**Exercise requirements**
Copy every entry exactly as it reads and exclude whatever pictures appear.

**Items listed in a dataset**
§ §

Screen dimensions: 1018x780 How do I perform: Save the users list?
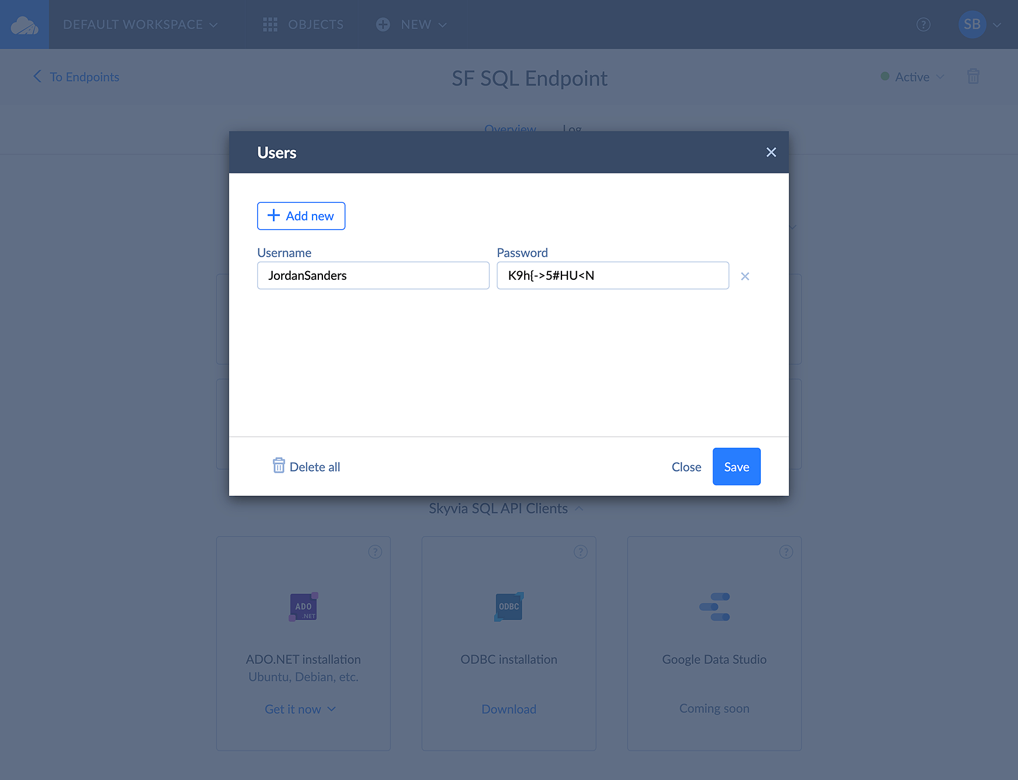(x=736, y=466)
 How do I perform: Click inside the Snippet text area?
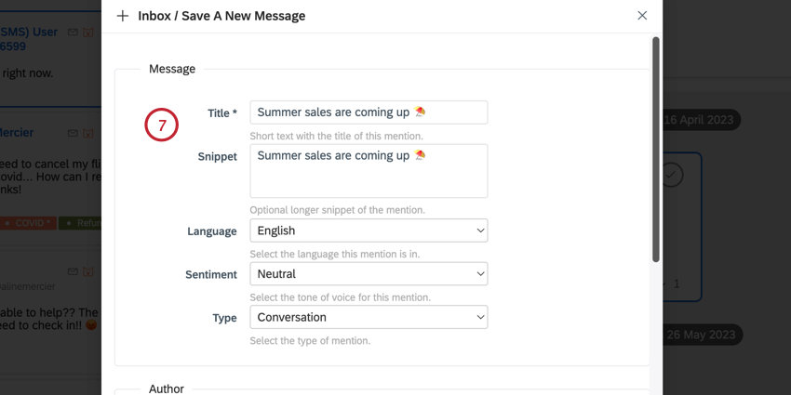pyautogui.click(x=369, y=171)
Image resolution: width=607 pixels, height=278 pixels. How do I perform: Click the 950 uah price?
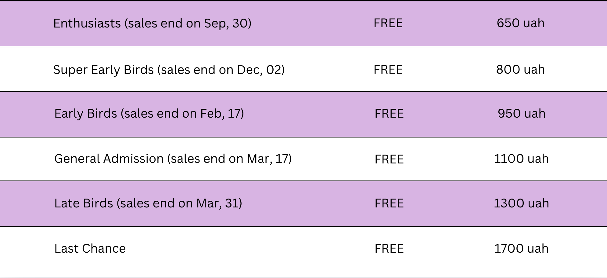521,114
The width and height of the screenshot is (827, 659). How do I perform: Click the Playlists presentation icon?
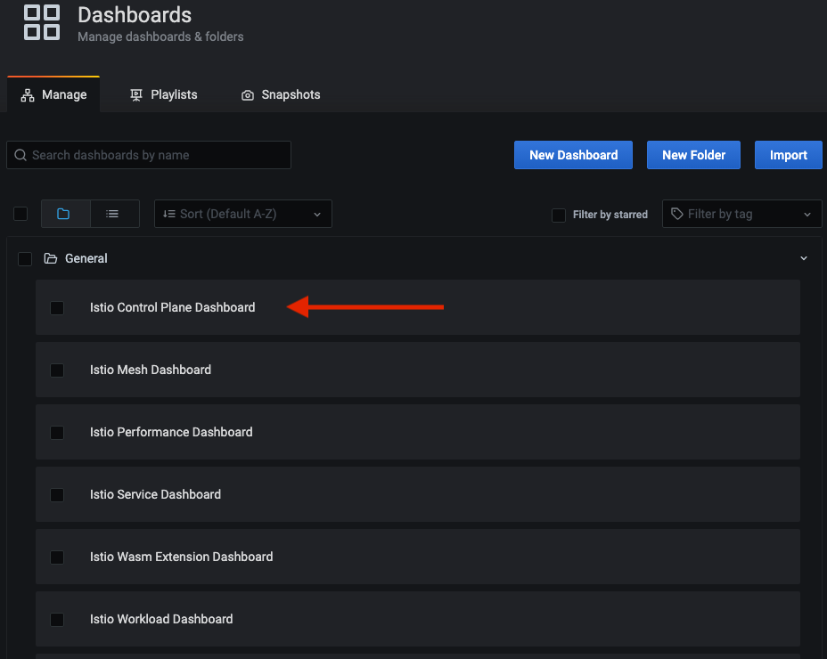[136, 95]
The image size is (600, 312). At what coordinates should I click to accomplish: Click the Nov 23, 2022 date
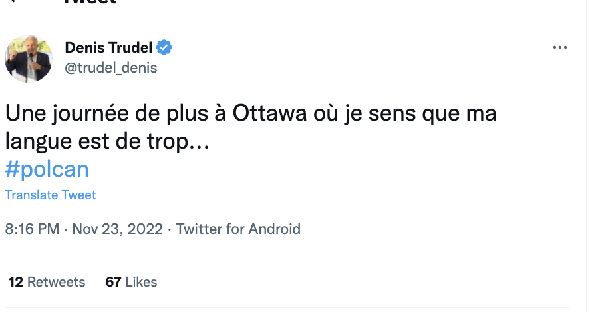click(118, 229)
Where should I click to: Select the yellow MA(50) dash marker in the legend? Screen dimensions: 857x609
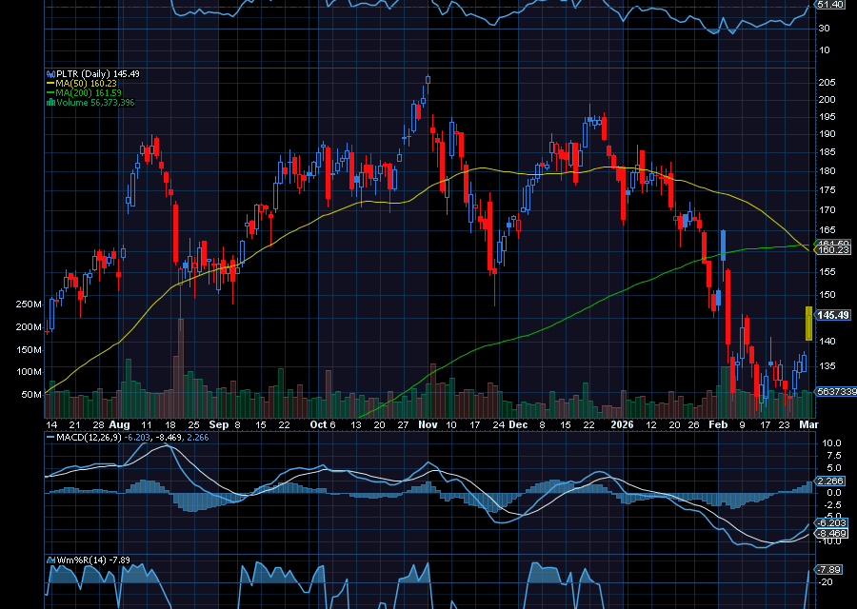click(50, 83)
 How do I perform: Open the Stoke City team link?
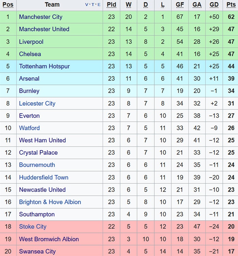[33, 226]
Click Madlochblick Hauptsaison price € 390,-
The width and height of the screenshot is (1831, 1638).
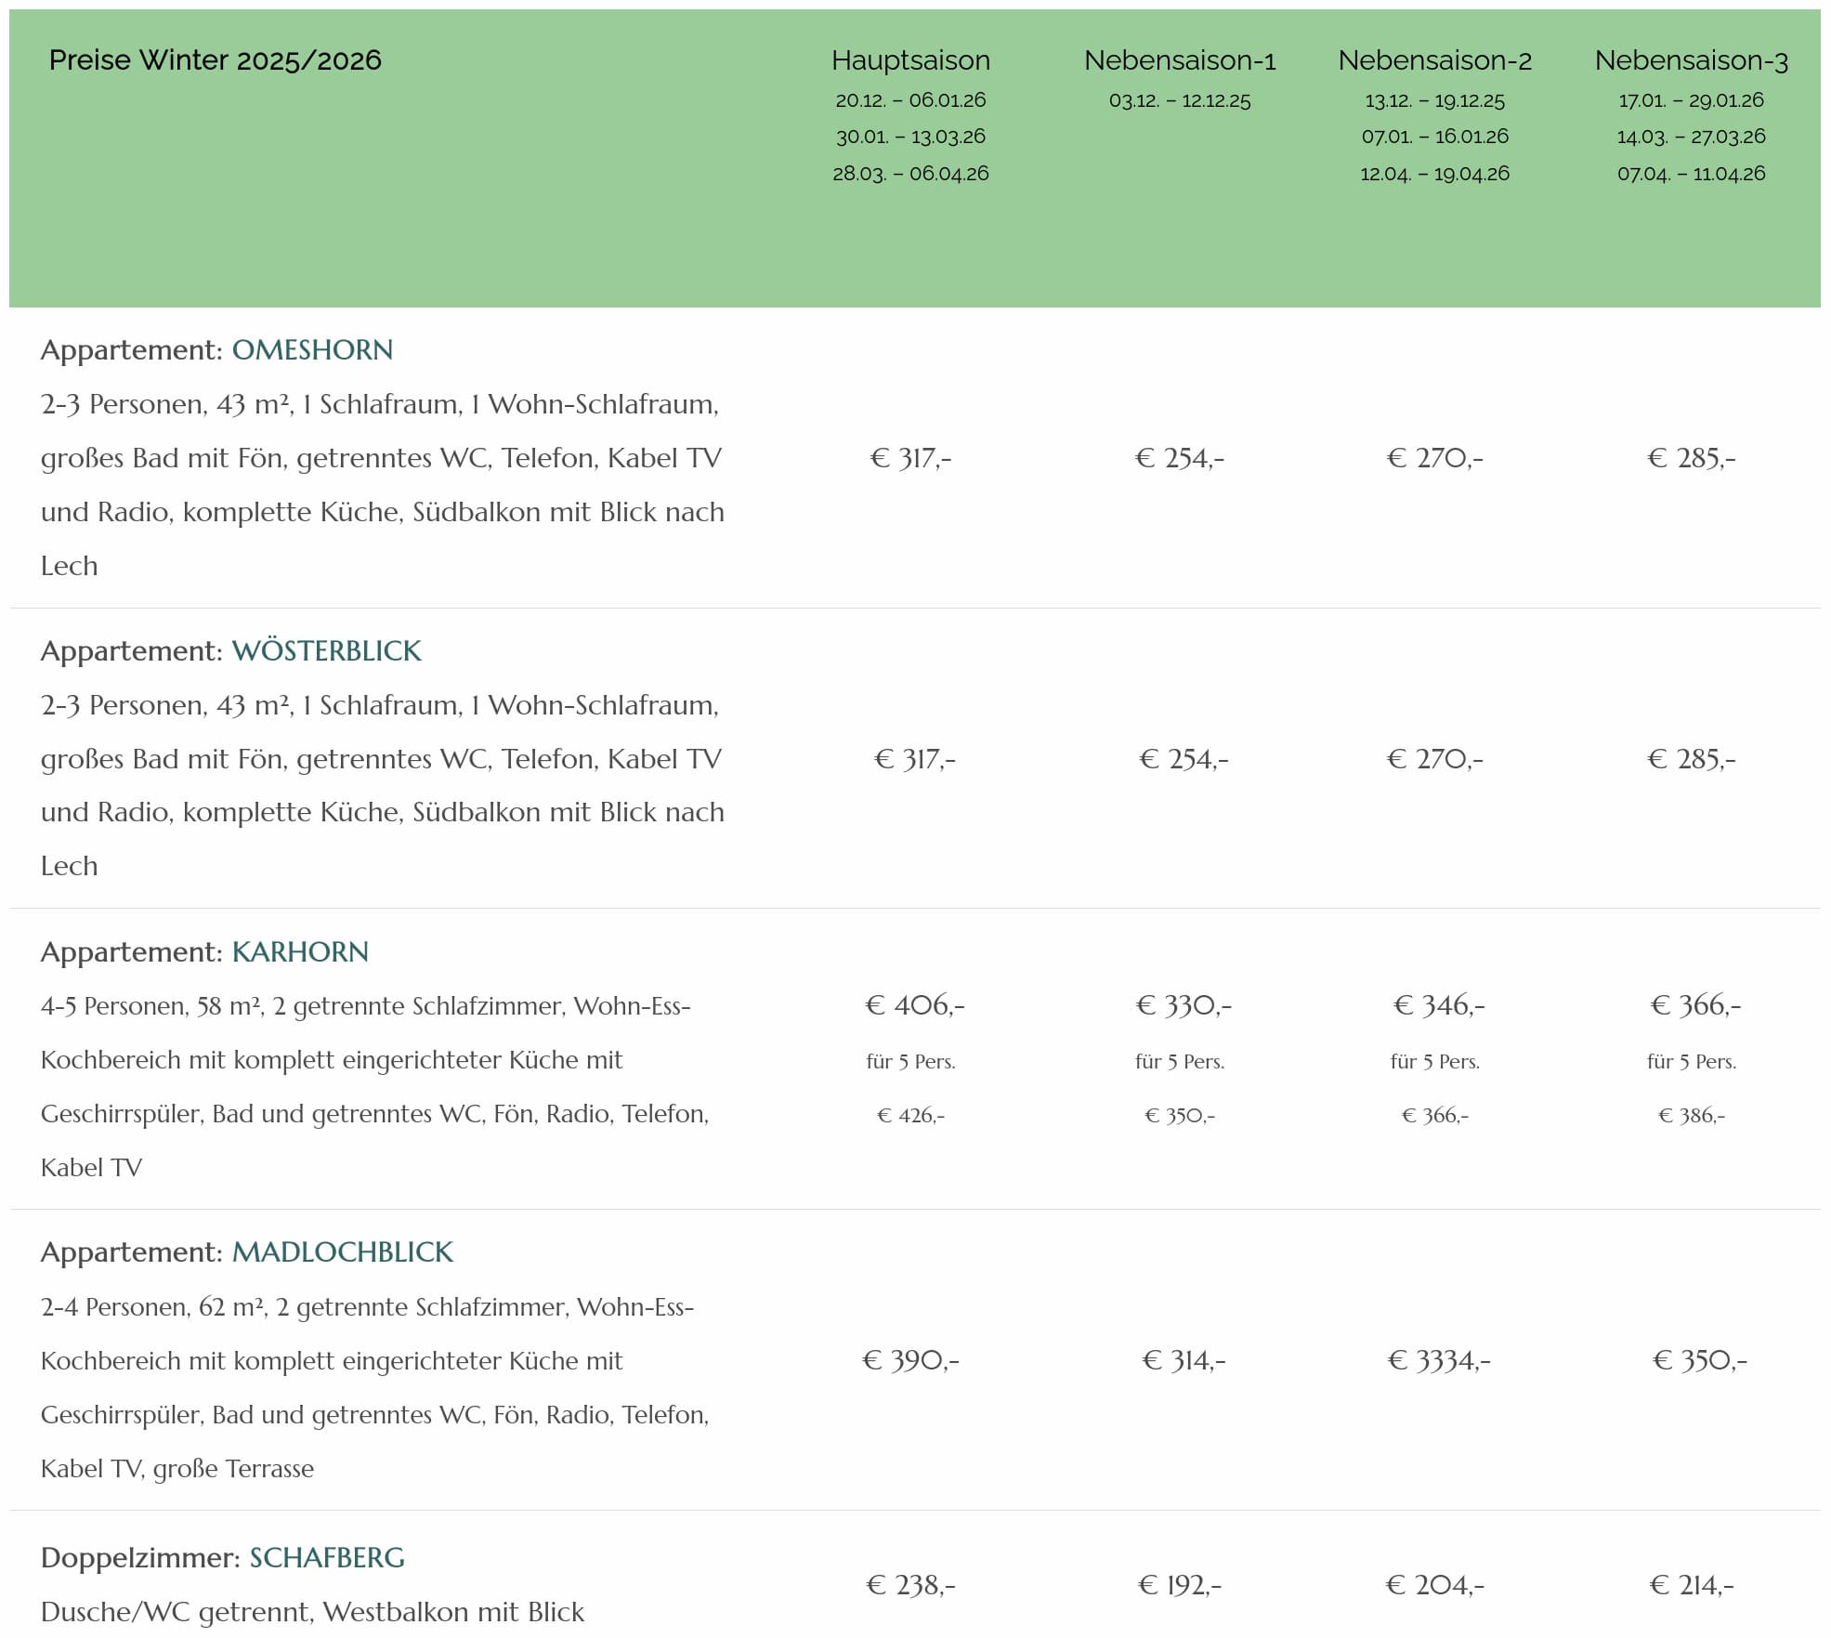[910, 1361]
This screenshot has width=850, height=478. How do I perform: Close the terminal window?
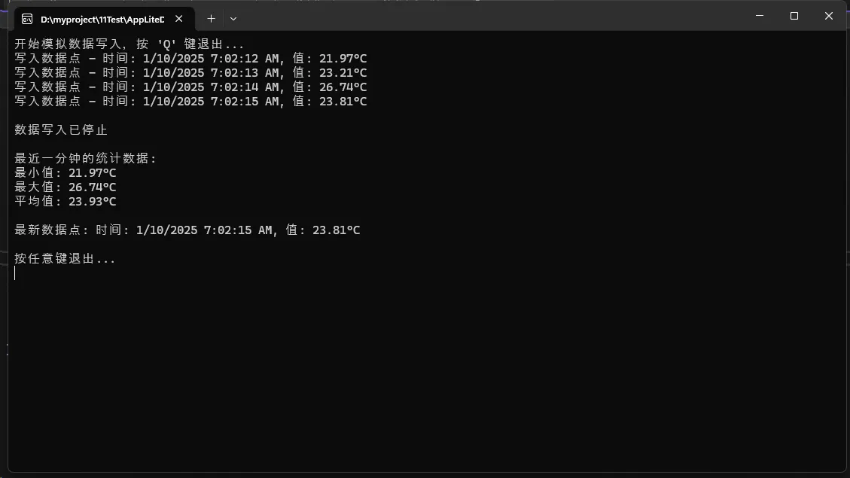(828, 16)
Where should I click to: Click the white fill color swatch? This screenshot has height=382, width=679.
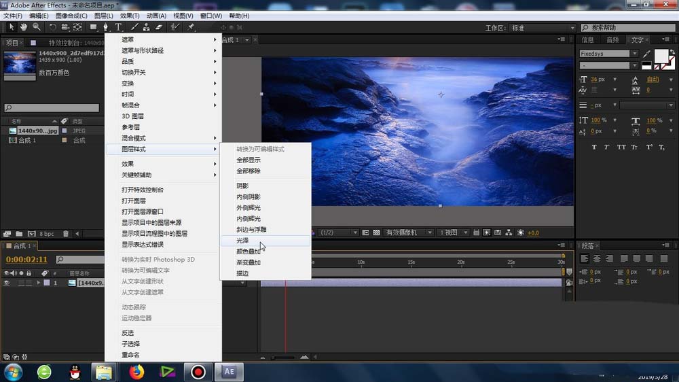pyautogui.click(x=661, y=55)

§ §

**Solved exercise**
Screen dimensions: 1018x780 How do I perform: Save the users list?
(x=736, y=466)
 How do I perform: Click inside the Snippet text area?
pyautogui.click(x=369, y=171)
Image resolution: width=607 pixels, height=278 pixels. How do I perform: Click the 950 uah price?
521,114
The width and height of the screenshot is (827, 659). How do I perform: Click the Playlists presentation icon?
[136, 95]
The image size is (600, 312). At what coordinates should I click to accomplish: Click the Nov 23, 2022 date
click(118, 229)
Where should I click to: Select the yellow MA(50) dash marker in the legend? Screen dimensions: 857x609
click(50, 83)
 How do I perform: Open the Stoke City team link?
[33, 226]
Click Madlochblick Hauptsaison price € 390,-
The width and height of the screenshot is (1831, 1638).
[910, 1361]
This screenshot has width=850, height=478. How do I perform: Close the terminal window?
(828, 16)
Where should I click to: Click the white fill color swatch? This screenshot has height=382, width=679.
pyautogui.click(x=661, y=55)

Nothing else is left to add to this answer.